July 4 2024

BOLT: Binary Optimization for Large-Scale Meta Applications

BOLT by Meta optimizes binaries post-compilation, improving performance and CPU efficiency. Used on a large scale, including projects like HHVM.

BOLT Binary-Optimization-and-Layout-Tool

Introduction

In high-performance computing environments like those at Meta (formerly Facebook), source code size and efficiency are critical. Modern CPUs often suffer from “instruction starvation” due to the size of the binaries, slowing down access to necessary instructions. Meta developed BOLT (Binary Optimization and Layout Tool) to address this problem. For further details, you can consult the Meta Engineering article.

What is BOLT

BOLT is a binary optimization tool designed to improve the efficiency of the CPU's instruction cache by rearranging instructions in binary code. It is compatible with any compiler, including GCC and Clang, and supports third-party libraries without requiring access to the source code.

BOLT operation

The operation of BOLT is based on the reconstruction of the control flow graph of the code and the reorganization of the functions based on the collected execution profiles. This process includes several stages:

  1. Compatibility: BOLT works with any compiler and assembly code, allowing for broad applicability.
  2. Profiling: Use sample-based profiling using the Linux perf tool to collect code execution data.
  3. Layout Optimization: Rearrange code placement within and between functions to optimize CPU access.

Differences and Advantages compared to Standard Compilers such as GCC

Standard compilers such as GCC optimize code at compile time, using limited information about actual performance at run time. Instead, BOLT stands out for the following characteristics:

  1. Post-build optimization: BOLT operates on post-compiled binary code, allowing optimizations based on the actual behavior of the code during execution. This technique allows you to apply improvements that would not be possible during the initial compilation phase.
  2. Dynamic Profiling: Use profiling data collected at runtime to identify bottlenecks and optimize code layout based on real-world usage.

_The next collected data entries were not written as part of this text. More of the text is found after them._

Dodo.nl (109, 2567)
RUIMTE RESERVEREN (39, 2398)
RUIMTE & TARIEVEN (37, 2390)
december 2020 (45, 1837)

This approach ensures that optimizations are driven by empirical data, improving the effectiveness of the changes you make.
  3. Reorganization of the Code: BOLT rearranges code instructions to improve instruction cache efficiency, reducing cache misses and improving performance. This process includes reordering functions and merging code blocks to reduce instruction access time.
  4. Elimination of Duplicate Code: Reduces binary size by eliminating duplicate and redundant code. This technique not only optimizes the memory used, but also improves cache efficiency, making applications faster and less resource-hungry.

Performance Impact

The initial implementation of BOLT showed a 3% improvement in the performance of HHVM (HipHop Virtual Machine), an execution environment for PHP and Hacking developed by Meta to improve the efficiency and scalability of PHP code. With further optimizations, the increase can be up to 8% for HHVM and range from 2% to 15% for other services, depending on the CPU architecture. These improvements are achieved through various specific optimization techniques, including:

  • Macro-fusion: BOLT prevents performance regression caused by instruction misalignments. This technique combines multiple simple instructions into a single macroinstruction, reducing the CPU cycles needed to execute the code.
  • Jump Table Placement: Improve the layout of jump tables by optimizing their location in memory. This reduces the jump time between instructions, improving the execution speed of conditional functions and switch cases.
  • Identical Code Folding: Eliminate duplicate code by merging identical sections of code. This technique reduces the size of the binary, improving instruction cache efficiency and reducing memory consumption.
  • PLT Optimization and Constant Load Elimination: Application profile specific optimizations to improve overall efficiency. PLT Optimization optimizes library function calls by reducing Procedure Linkage Table overhead, while Constant Load Elimination eliminates redundant loadings of constant values, simplifying execution flow and improving performance.

Benefits of BOLT

Binary optimization with BOLT brings several significant benefits:

  • Instruction Cache Improvement: By rearranging the code, BOLT improves the efficiency of the instruction cache, reducing cache misses and improving performance. This process involves relocating the most frequently used instructions to ensure they are easily accessible from the cache, minimizing latency times.
  • Reduction of Execution Time: The optimizations brought by BOLT reduce the overall execution time of applications, making systems more responsive. The reorganization of the code allows for more linear and faster execution, eliminating redundant instructions and improving the execution flow.
  • Optimization of Critical Functions: BOLT analyzes and reorganizes the critical functions that are most frequently executed, ensuring that they are positioned to minimize the jump time between instructions. This approach is especially useful for complex applications with many function calls.
  • Elimination of Duplicate Code: Reduces binary size by eliminating duplicate and redundant code. This not only improves cache efficiency, but also reduces the memory required by the application, improving scalability.
  • Adaptability to Different Compilers and Languages: BOLT can be used with a wide range of compilers and programming languages, providing flexibility for developers. It is compatible with GCC, Clang and supports third-party libraries without requiring access to the source code, making it a versatile solution for different platforms.
  • Profiling Based on Real Execution: It uses profiling data collected during actual application execution, enabling optimizations based on how code is actually used, rather than theoretical assumptions. This leads to more concrete and targeted improvements in performance.
  • Scalability of Optimizations: BOLT's optimization techniques are scalable and can be applied to projects of any size, from small software to large enterprise applications, improving performance at scale.
  • Continuous improvement: BOLT optimizations are not static; the system can be continuously monitored and adapted for new optimizations as execution conditions change or applications are updated, ensuring consistently high performance.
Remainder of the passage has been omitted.